How interesting...I also became enamored with Bruckner's 4th when I first heard it. It's now my favorite romantic symphony, and has a little bit to do with my interest in Mahler now. I know they're often compared. However, Bruckner's 7th fell flat for me. I just didn't find anything interesting in it. I need to listen to more of him though. Perhaps the 8th next. Eventually I'll get to them all. I suspect it takes a bit longer to reach Bruckner for the same reasons as Mahler/Wagner.


----------



## Merl

Fritz Kobus said:


> Never heard of Honeck before. Love the covers though:


Get them... All of them. The 1st is so good it nudged Walter's wonderful Columbia disc into 2nd place. They've all received rave reviews and for good reason. They're superb interpretations and recordings. I just hope he and Pittsburgh finish the cycle (although I can live without the 8th, lol). Almost all Honeck"s Exton discs are terrific. His Dvorak 8 and Beethoven 5 & 7 are top of the shop. Desert Island discs.


----------



## SixFootScowl

Merl said:


> Get them... All of them. The 1st is so good it nudged Walter's wonderful Columbia disc into 2nd place. They've all received rave reviews and for good reason. They're superb interpretations and recordings. I just hope he and Pittsburgh finish the cycle (although I can live without the 8th, lol). Almost all Honeck"s Exton discs are terrific. His Dvorak 8 and Beethoven 5 & 7 are top of the shop. Desert Island discs.


There is also this BBC set, of course with a different orchestra:


----------



## Heck148

Robert Pickett said:


> The Third is on and off my favourite Mahler symphony, but even I would struggle to call it his best! Structure wise it's insane, but the opening movement is an absolute wonder.


So is the Finale - one of the greatest slow mvts in the entire orchestral repertoire...yes, M3 is a huge, sprawly work - the opening mvt nearly a symphony in itself...


----------



## CnC Bartok

Am I allowed to suggest that I prefer the Finale of No.3 to the equivalent movement of No.9?


----------



## Heck148

Robert Pickett said:


> Am I allowed to suggest that I prefer the Finale of No.3 to the equivalent movement of No.9?


Sure, they are both great, wonderful slow mvts...different, tho...#9 is more introverted, resigned....the final minutes diminuendo into exquisite nothingness...#3 ends in a blaze of glory...


----------



## Oshino

People are talking Mahler much more than Wagner in this post.


----------



## Merl

Oshino said:


> People are talking Mahler much more than Wagner in this post.


Hmmm, I wonder why?

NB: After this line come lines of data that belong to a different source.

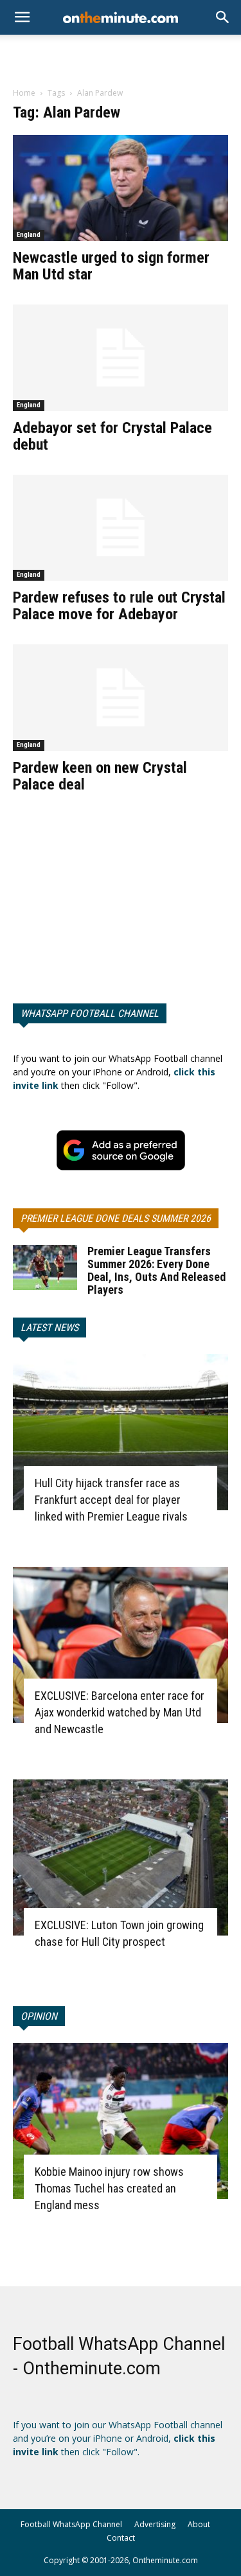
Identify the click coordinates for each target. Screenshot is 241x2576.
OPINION (39, 2016)
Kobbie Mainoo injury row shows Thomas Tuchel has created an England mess (109, 2188)
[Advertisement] (121, 57)
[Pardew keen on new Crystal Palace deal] (120, 697)
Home (24, 92)
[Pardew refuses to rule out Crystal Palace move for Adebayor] (120, 528)
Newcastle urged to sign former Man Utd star (111, 266)
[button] (223, 17)
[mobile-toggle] (21, 17)
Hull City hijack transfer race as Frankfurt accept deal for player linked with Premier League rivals (111, 1499)
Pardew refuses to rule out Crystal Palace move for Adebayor (119, 605)
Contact (121, 2537)
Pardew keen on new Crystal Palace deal (100, 776)
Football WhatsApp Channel (71, 2524)
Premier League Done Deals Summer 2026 (116, 1218)
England (28, 234)
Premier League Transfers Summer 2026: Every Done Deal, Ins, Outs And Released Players (156, 1270)
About (199, 2524)
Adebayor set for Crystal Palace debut (112, 436)
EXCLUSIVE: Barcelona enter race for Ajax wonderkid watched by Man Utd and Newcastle (119, 1712)
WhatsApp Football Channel (90, 1013)
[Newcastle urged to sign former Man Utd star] (120, 188)
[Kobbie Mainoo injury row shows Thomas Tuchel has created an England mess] (120, 2121)
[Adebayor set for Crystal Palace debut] (120, 357)
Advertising (154, 2524)
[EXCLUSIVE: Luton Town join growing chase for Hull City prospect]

Something always seems to happen when Wagner is discussed.


----------



## Granate

I think I'm too late for this thread. Unfortunately these two composers need the patience of the listener, and in the case of Wagner, previously watching the operas before.

I would go from No.1 to No.10 for Mahler, although you could choose to start with Das Lied von der Erde first. Not a lot of orchestra or conducting but meaningful singing.

For me in Wagner, the answer for the first experience is easy: Lohengrin. If you enjoyed the singing, try Tännhäuser. If you enjoyed the Minnesanger's plot, go for Die Meistersinger von Nürnberg. If you could only bear an hour watching it, I'd build you a monument, but not many people agree with me, yikes. Then it would be time to try the Ring operas and Die Fliegende Holländer. To finish off, go for the presumably deepest operas of the composer: Tristan und Isolde and Parsifal.

As for begginner recordings, I second some members with Kubelík's Mahler (studio) and Bayreuth 60s for Wagner:



















B00004SA86










B00159679S










B000FVHGZG​


----------



## DavidA

Granate said:


> I think I'm too late for this thread. Unfortunately these two composers need the patience of the listener, and in the case of Wagner, previously watching the operas before.
> 
> I would go from No.1 to No.10 for Mahler, although you could choose to start with *Das Lied von der Erde first. Not a lot of orchestra or conducting but meaningful singing.*


I would question that


----------



## Granate

DavidA said:


> I would question that


----------



## Marc

Larkenfield said:


> With Mahler, I'd start at the beginning with Symphony No. 1 and No. 2 and go through them in order, though you're probably going to hear opinions to the contrary on that. I'd also start with the recordings of Bruno Walter and Otto Klemperer, both of whom knew Mahler personally and are likely more idiomatic in sound and approach than the conductors who came after them; so you're getting performance close to the source. [...]


But even though Walter and Klemperer are both close to the source... they're also completely different. 

Another option of being close to the source: begin with Mahler 4 conducted by Mengelberg. Of all the conductors Mahler heard, he rated Mengelberg the highest.









(_Mengelberg with Alma, 1912_)


----------



## SixFootScowl

Oshino said:


> People are talking Mahler much more than Wagner in this post.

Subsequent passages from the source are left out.